Epicentre was north of the island of Flores in Indonesia’s East Nusa Tenggara province, where the quake sparked terror.
A 7.3-magnitude earthquake struck eastern Indonesia on Tuesday, the US Geological Survey (USGS) said, with monitors briefly warning of the possibility of hazardous tsunami waves before lifting the threat.
The epicentre was north of the island of Flores in Indonesia’s East Nusa Tenggara province, where the quake sparked terror after hitting at around 0320 GMT.
Indonesia’s Meteorology, Climatology, and Geophysical Agency known as BMKG earlier reported the earthquake as a magnitude 7.4, and warned of “potential tsunami”.
“I was in the field. People ran in panic. I am still… scared,” said Nuraini, a resident of Adonara island in the East Flores regency, told AFP news agency.
No significant damage or deaths were immediately reported from the areas where the quake was felt, but authorities urged caution.
The USGS said the chance of casualties was low, while noting that “recent earthquakes in this area have caused secondary hazards such as tsunamis and landslides that might have contributed to losses”.
“Everyone ran out into the street,” Agustinus Florianus, a resident of Maumere town on Flores island, told Reuters news agency.
Tsunami warnings were issued for the areas of Maluku, East Nusa Tenggara, West Nusa Tenggara and Southeast and South Sulawesi, after the quake hit 112 km (69.59 miles) northwest of Larantuka, in the eastern part of Flores, at a depth of 12 km.
A 5.6-magnitude aftershock hit Larantuka after the first quake, the agency said.
Alfons Hada Betan, head of East Flores Disaster Mitigation agency in Larantuka also said there were no immediate reports of damage and the quake was felt for several minutes as people fled from their homes.
People said on social media the earthquake was also felt strongly in Makassar, South Sulawesi.
Indonesia experiences frequent quakes and volcanic eruptions due to its position on the Pacific “Ring of Fire”, an arc of intense seismic activity where tectonic plates collide that stretches from Japan through Southeast Asia and across the Pacific basin.

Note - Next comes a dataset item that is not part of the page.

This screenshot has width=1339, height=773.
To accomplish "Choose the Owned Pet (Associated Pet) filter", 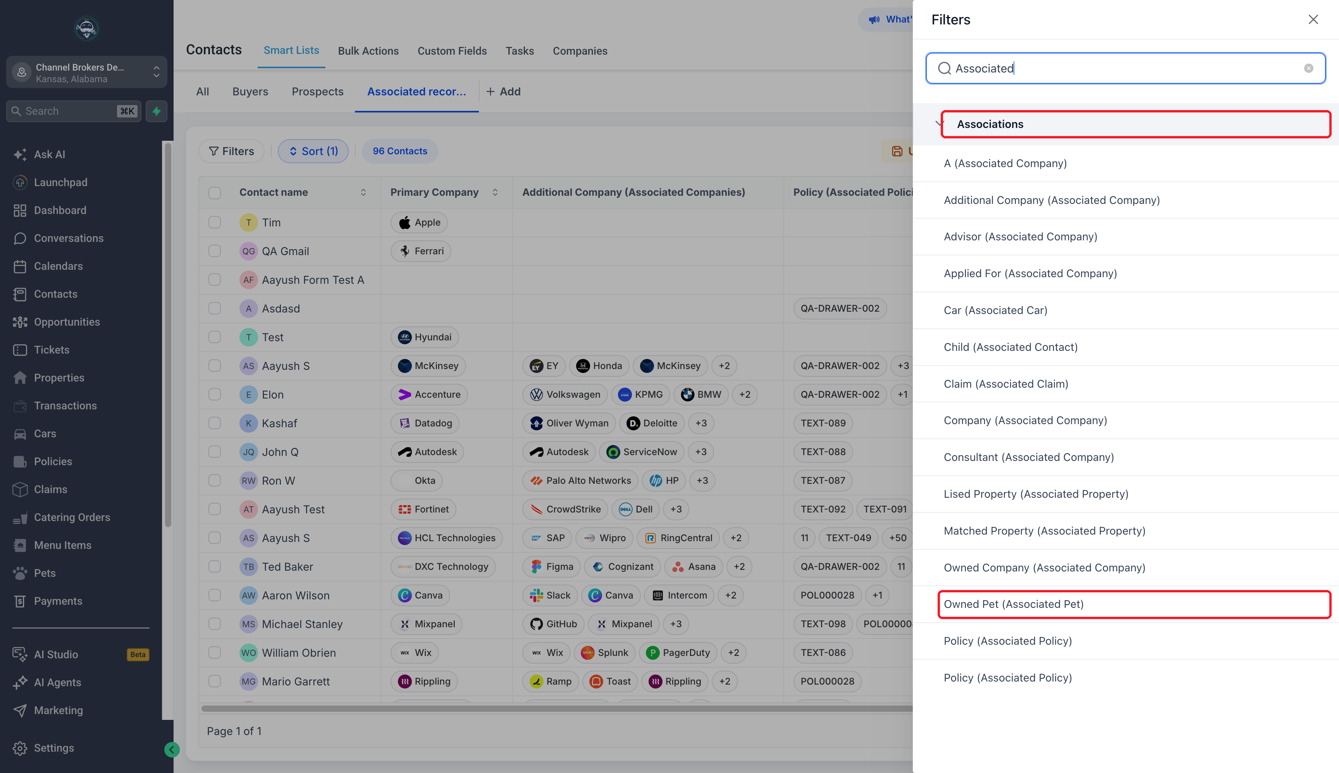I will tap(1134, 604).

Among Indonesia’s string of deadly quakes was a devastating 2004 9.1-magnitude tremor that struck off the coast of Sumatra and triggered a tsunami that killed 220,000 throughout the region, including about 170,000 in Indonesia.
The Boxing Day disaster was one of the deadliest natural disasters in recorded history.
In 2018, a powerful quake shook the island of Lombok and several more tremors followed over the next couple of weeks, killing more than 550 people on the holiday island and neighbouring Sumbawa.
Later that year, a 7.5-magnitude quake and a subsequent tsunami in Palu on Sulawesi island left more than 4,300 people dead or missing.
On December 4, at least 48 people were killed and hundreds injured when the Mount Semeru volcano erupted on Java island on December 4.